Dissecting Stem Cell Proliferation and Differentiation In Association With The Central Cell Cycle Regulator APC/C^Cdh1In Vitro and In Vivo

Hematopoietic stem cells (HSCs) and multipotent progenitor cells continuously maintain hematopoiesis by self-renewal and differentiation. The stem cell fate is tightly connected with the cell cycle, where the major regulator anaphase-promoting complex or cyclosome (APC/C) with its co-activators Cdc20 and Cdh1 marks cell cycle regulatory proteins, such as cyclin A and B, for proteasomal degradation and thus controls their activity. Known targets of Cdh1 are involved in regulation of self-renewal and granulopoiesis. This raises the hypothesis that Cdh1 may be a critical mediator of HSC proliferation, self-renewal and differentiation.

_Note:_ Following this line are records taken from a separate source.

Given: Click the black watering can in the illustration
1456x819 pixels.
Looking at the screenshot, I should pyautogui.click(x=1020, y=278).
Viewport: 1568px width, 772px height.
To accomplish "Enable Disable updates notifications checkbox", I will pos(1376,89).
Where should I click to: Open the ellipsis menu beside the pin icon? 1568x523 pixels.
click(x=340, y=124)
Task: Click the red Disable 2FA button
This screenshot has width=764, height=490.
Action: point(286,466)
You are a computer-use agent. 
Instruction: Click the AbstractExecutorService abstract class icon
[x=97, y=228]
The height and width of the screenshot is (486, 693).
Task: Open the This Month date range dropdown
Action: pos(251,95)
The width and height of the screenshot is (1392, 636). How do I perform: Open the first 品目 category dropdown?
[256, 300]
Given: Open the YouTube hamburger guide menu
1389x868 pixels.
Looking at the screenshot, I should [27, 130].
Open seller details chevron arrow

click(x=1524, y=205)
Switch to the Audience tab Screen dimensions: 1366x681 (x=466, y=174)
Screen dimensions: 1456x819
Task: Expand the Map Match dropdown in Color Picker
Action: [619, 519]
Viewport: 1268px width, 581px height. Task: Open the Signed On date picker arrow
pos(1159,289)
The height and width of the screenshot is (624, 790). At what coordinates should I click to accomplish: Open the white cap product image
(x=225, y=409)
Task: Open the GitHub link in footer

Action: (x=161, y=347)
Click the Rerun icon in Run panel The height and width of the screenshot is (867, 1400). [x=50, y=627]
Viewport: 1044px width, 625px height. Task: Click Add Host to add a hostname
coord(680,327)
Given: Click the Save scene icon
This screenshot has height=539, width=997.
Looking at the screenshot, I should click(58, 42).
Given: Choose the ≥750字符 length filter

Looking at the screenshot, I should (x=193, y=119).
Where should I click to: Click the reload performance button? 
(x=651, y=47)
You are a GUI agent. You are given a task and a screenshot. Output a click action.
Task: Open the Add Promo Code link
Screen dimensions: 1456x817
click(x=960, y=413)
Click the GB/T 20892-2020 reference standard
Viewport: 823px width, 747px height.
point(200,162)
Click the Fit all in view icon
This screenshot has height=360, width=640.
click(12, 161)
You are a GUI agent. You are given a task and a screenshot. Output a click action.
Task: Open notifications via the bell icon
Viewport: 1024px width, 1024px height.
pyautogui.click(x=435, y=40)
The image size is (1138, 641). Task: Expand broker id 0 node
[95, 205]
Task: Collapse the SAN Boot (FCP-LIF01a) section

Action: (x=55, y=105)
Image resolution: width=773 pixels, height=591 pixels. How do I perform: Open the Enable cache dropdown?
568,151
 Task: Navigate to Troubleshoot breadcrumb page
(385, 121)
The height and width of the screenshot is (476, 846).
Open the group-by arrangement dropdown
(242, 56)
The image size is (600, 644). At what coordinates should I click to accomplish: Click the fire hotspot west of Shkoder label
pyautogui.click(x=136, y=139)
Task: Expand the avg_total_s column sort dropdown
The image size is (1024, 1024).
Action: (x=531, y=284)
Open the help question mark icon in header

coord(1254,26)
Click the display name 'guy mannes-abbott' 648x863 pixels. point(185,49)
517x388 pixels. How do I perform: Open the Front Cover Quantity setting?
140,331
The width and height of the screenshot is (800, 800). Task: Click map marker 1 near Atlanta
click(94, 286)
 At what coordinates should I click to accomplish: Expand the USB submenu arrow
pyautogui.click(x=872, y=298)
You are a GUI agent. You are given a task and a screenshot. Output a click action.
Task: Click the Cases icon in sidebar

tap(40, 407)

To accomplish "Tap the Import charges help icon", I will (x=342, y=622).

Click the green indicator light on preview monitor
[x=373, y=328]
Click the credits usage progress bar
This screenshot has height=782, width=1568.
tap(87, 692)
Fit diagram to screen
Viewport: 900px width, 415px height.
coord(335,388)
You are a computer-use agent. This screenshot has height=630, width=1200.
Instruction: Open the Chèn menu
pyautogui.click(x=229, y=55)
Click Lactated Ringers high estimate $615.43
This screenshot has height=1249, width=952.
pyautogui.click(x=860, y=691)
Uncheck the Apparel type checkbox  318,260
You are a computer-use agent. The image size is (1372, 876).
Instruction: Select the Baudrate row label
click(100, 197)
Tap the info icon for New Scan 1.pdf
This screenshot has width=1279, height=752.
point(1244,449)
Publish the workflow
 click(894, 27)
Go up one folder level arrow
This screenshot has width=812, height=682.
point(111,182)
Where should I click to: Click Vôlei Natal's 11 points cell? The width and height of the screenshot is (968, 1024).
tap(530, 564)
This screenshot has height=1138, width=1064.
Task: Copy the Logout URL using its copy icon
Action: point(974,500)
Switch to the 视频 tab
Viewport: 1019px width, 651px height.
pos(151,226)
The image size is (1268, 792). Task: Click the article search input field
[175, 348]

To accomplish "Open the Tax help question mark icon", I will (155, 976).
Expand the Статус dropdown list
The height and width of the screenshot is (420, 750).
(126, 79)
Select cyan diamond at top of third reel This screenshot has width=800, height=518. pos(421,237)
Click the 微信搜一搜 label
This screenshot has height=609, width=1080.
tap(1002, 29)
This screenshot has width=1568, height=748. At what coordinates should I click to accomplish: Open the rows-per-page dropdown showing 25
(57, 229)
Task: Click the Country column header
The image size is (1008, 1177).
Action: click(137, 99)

CD34⁺ cells were collected from peripheral blood (PB) of G-CSF mobilized donors and cultured in the presence of different cytokines. To analyze cell division and self-renewal versus differentiation, CFSE staining was used in combination with CD34 detection. The knockdown (kd) of Cdh1 was achieved by lentiviral delivery of specific shRNA into target cells.

In vitro cultivation of CD34⁺ cells under conditions resulting in either self-renewal (SCF, TPO, Flt3-l) or differentiation/granulopoiesis (SCF, G-CSF) showed impressive downregulation of Cdh1 during culture. A high Cdh1 expression in CD34⁺ cells and lower expression in myeloid cells (CD41a⁺, CD15⁺, Glycophorin A⁺) reflects the situation we found in vivo in bone marrow (BM) subsets. Western blotting also revealed inactivation of Cdh1 by its specific inhibitor Emi1 which stabilized the ubiquitin ligase Skp2 and promoted cell cycle entry and proliferation by degrading the Cdk inhibitor p27. In addition, the APC/C^Cdh1 target cyclin B was upregulated. These data indicate that initial Cdh1 downregulation is required to promote cell cycle entry and proliferation of CD34⁺ HSCs under conditions mediating both self-renewal as well as differentiation. When cultured under self-renewal conditions, CD34⁺ cells showed diminished proliferation with cells residing in lower generations, whereas during granulopoiesis, cells accumulated within higher generations. These experiments also revealed a more rapid decrease of CD34⁺ cells in granulopoiesis after three cell divisions in contrast to a moderate decline under self-renewal conditions. We also found a decreased colony-forming ability in cells divided more than twice during granulopoiesis, which correlates with their lower CD34 expression. This is consistent with more symmetric divisions into CD34⁺ daughter cells under self-renewal conditions and gradual commitment during granulopoiesis. Our current experiments extent these analyses to immunofluorescence of Numb distribution in individual cells to elucidate the impact of Cdh1 on symmetric/asymmetric cell division. We could already show that Cdh1-kd led to expansion of CD34⁺ HSCs in vitro. To further validate our results in vivo, we have established a NOD/SCID/IL-2Rγ chain^-/- (NSG) xenotransplant mouse model. Human CD34⁺ cells depleted of Cdh1 engrafted to a much higher degree in the murine BM 8 and 12 weeks after injection as shown by higher frequencies of engrafted human CD45⁺ cells. Moreover, we also found an increased frequency of human CD19⁺ B cells after transplantation of CD34⁺ Cdh1-kd cells. Further analyses of the contributing subsets to the pool of CD45⁺ human cells are ongoing. These results suggest an enhanced in vivo repopulation capacity of human CD34⁺ HSCs in NSG mice when Cdh1 is depleted.

APC/C^Cdh1 mediates cell cycle entry and proliferation during self-renewal and differentiation in CD34⁺ HSCs in vitro and improves engraftment capacity in vivo.

No relevant conflicts of interest to declare.